Freight may not be travelling, but I am – and I got to my destinations: Ethiopia and Kenya. Being a manufacturing and supply chain guy, I looked to see how these 3Cs are applied:
Ethiopia: I arrived in Addis Ababa along with 350 passengers to find a good airport and efficient health check in no-man’s land. Then 350 of us queued for one hour at a 10-station immigration manned by three staff. Next, we arrived to find luggage circulating and waited. It may be cheap for the airport, but it’s a dysfunctional supply chain, so cost – ok, collaboration – no, common sense – no.

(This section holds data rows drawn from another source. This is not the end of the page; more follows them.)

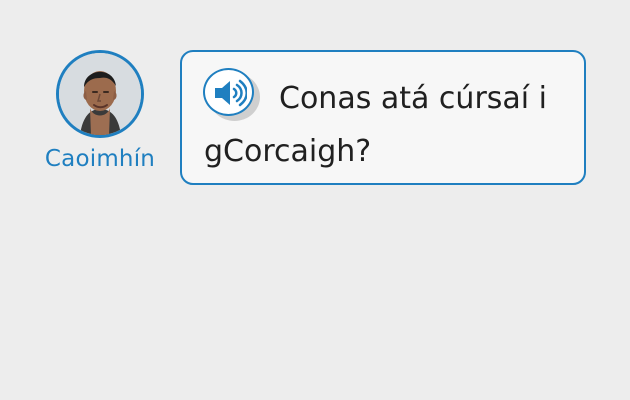 The height and width of the screenshot is (400, 630). Describe the element at coordinates (100, 159) in the screenshot. I see `speaker-name: Caoimhín` at that location.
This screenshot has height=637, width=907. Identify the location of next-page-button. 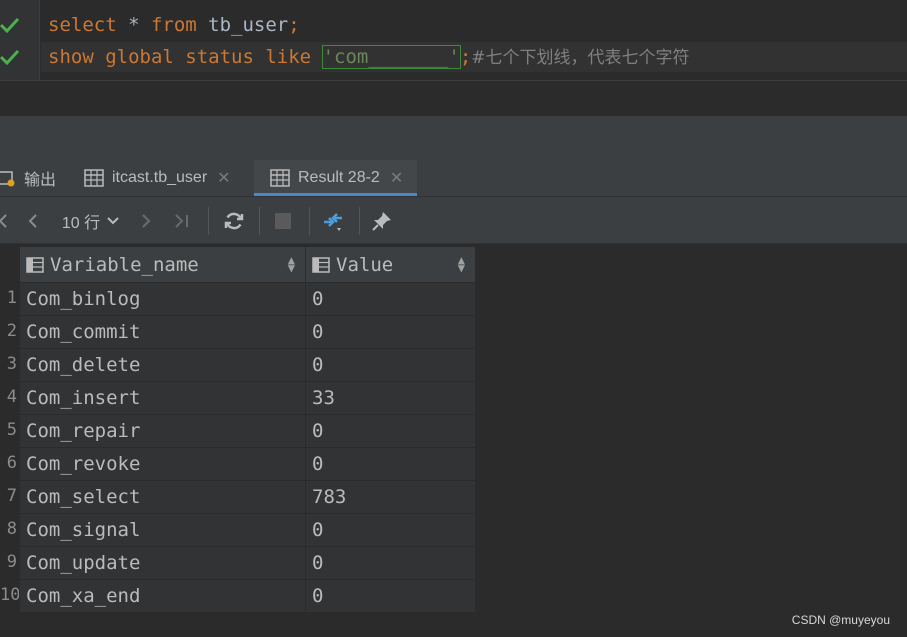
(146, 221).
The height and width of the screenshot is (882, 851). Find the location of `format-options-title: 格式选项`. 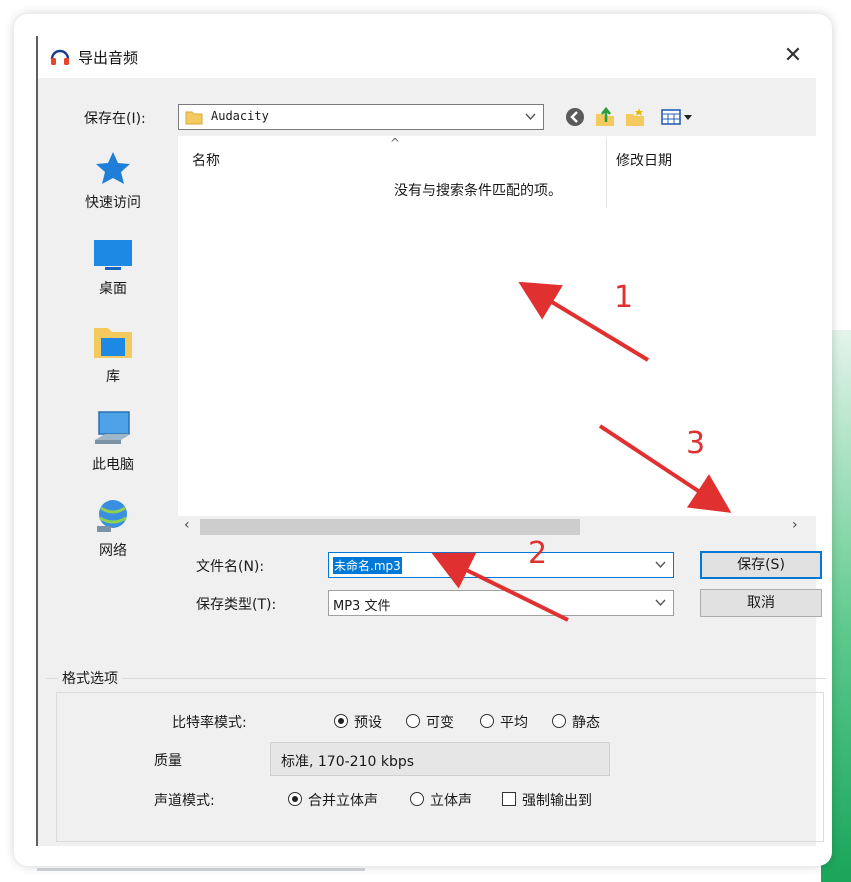

format-options-title: 格式选项 is located at coordinates (90, 678).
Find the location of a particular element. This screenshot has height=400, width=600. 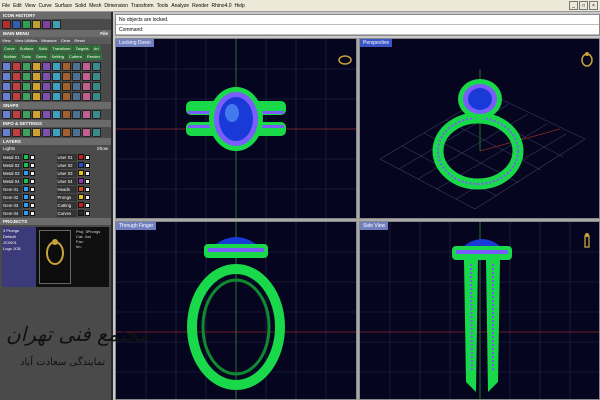

layer-row: Heads is located at coordinates (83, 189).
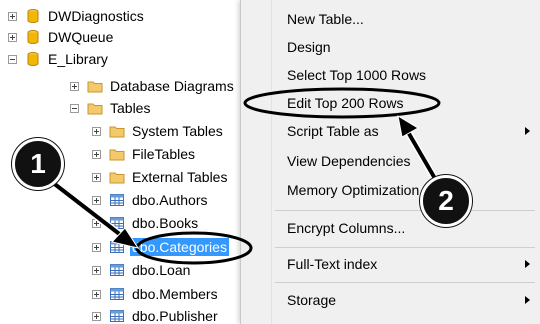  I want to click on tree-node-dbo-members: dbo.Members, so click(156, 294).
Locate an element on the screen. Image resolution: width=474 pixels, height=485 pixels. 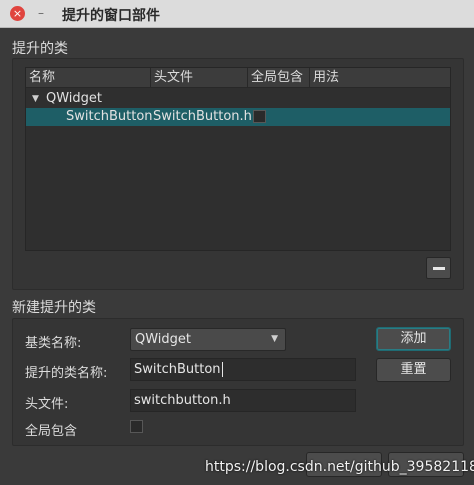
tree-node-base-class: ▼ QWidget is located at coordinates (238, 99).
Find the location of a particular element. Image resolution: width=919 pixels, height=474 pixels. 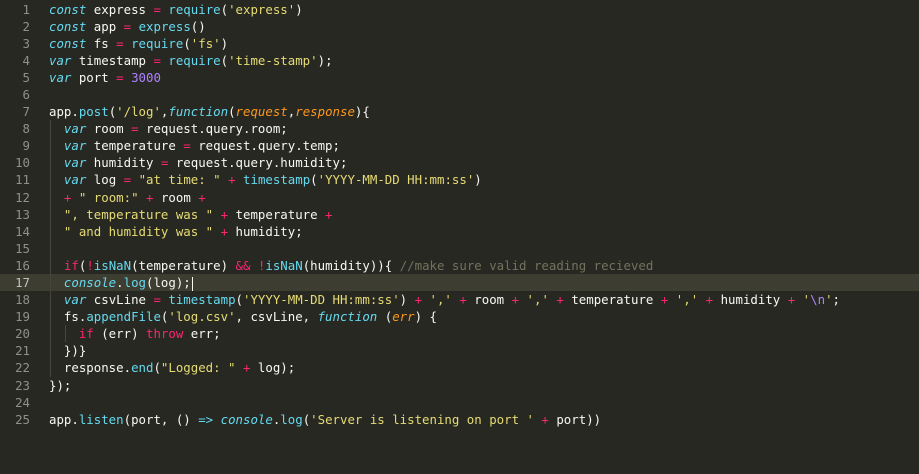

line-number: 11 is located at coordinates (22, 180).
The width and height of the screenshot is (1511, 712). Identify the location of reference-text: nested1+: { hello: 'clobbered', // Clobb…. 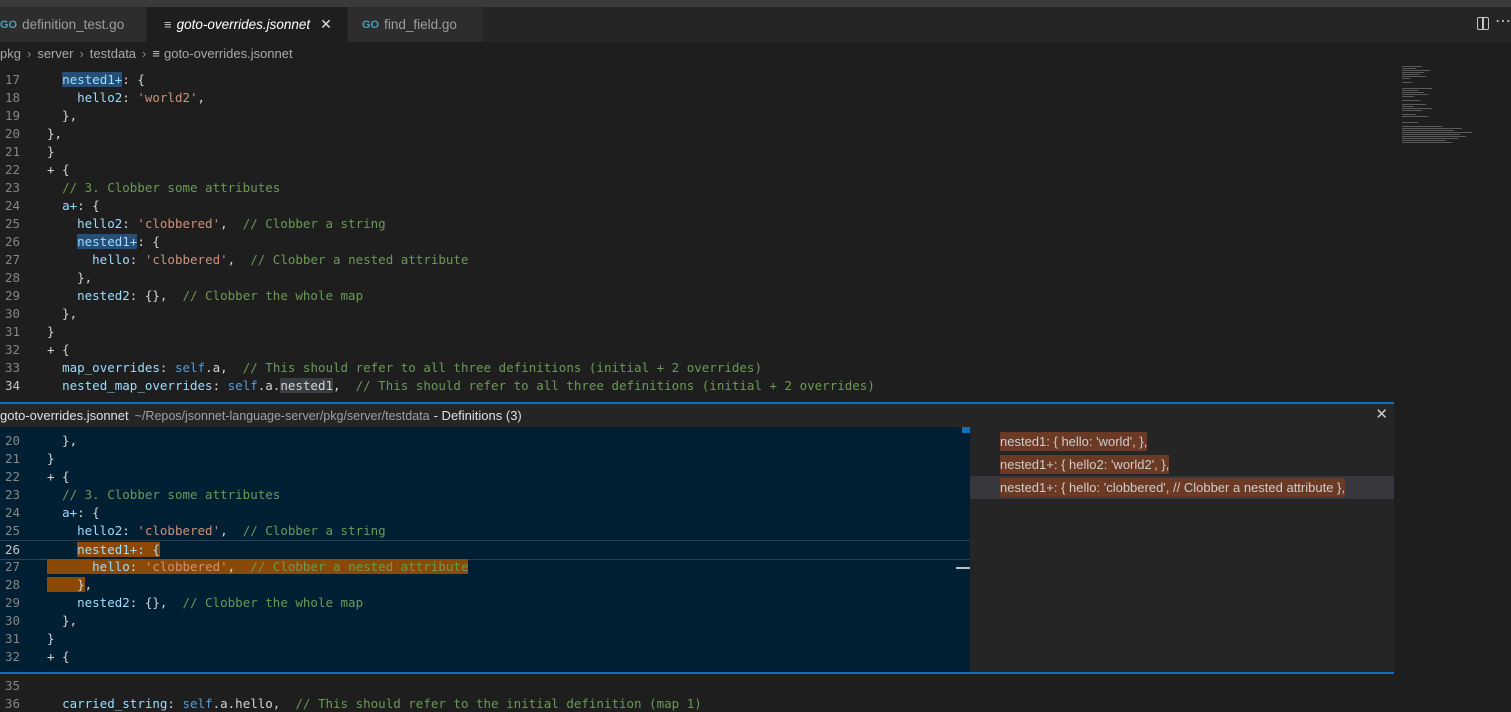
(1173, 488).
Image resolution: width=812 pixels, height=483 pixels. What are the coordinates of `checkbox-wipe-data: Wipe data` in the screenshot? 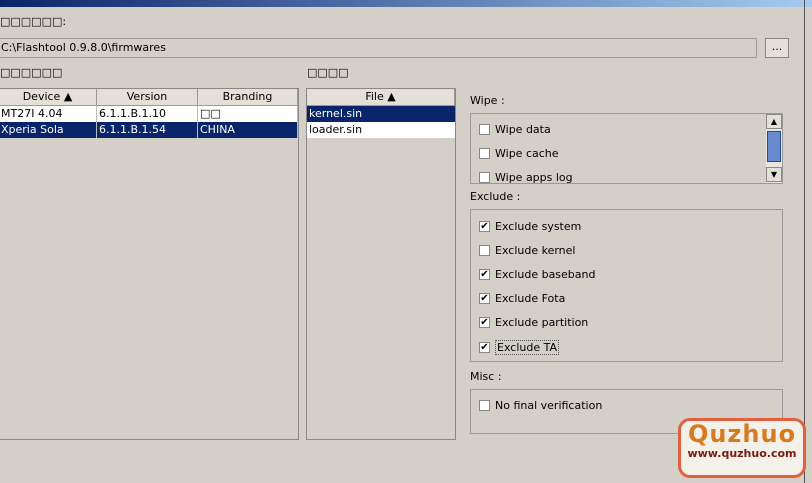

Kenya: I arrived to find the same airport experience, then Ubered to the hotel 15km away. Aha, the new empty expressway had opened three weeks before to relieve the notorious Nairobi traffic. This road is famous as Uhuru Kenyatta’s last stand – a Chinese-designed and built elevated, four-lane highway that took two years from start to finish – incredible. My Uber joined the road and we picked up the start ticket, zoomed at 100kmh over stationary traffic below and there was hardly another car on the road. We pulled off 10 minutes (not an hour) later at the museum offramp – to queue 30 minutes to pay the $2 toll at a boom – yes, a boom! Sure, this volume and flow will change as people get their eTags and toll fees reduce. Common sense and cost – ok, collaboration – maybe.
The empire strikes back
It’s England and Italy in July: a family of three – two with UK passports, so no visa required, but one with a South African passport needs a visa – and finds a pre-Victorian application process. You apply maximum three months in advance, scan/upload your docs and then it takes three weeks to get a personal ‘validation’ appointment. “Oh, sorry did our website have problems? We can scan your docs for $50. There’s a war you know, so Ukraine comes first, our three-week lead time now averages six.” (Or 12 if in Johannesburg – isn’t that three months?).
Once you’re through a safari of Houdini-defeating call centres, you can speak to Fred (for 69p a minute, or R13,50) and Fred says, “Sorry we can’t help, try our website.” All 3Cs take a bath here.
Call to action
Let’s talk, innovate and change this stalemate situation. Eighteen thousand TEU floating warehouses and bureaucracy clog the network during global change – and are unable to adapt, so the rest of the chain has to. Let’s talk execution – what about a network of smaller at-sea cross-dock vessels to service change from behemoths that can selectively unload at sea when the need occurs?
Instead of investing in fuel and pollution moving kiwi fruit and fabrications across the world, invest in developing local skills, jobs and our economy – not Denmark’s. Stepping forward often needs a step back to get real, safe and sustainable. It’s not recovery, it’s mostly common sense.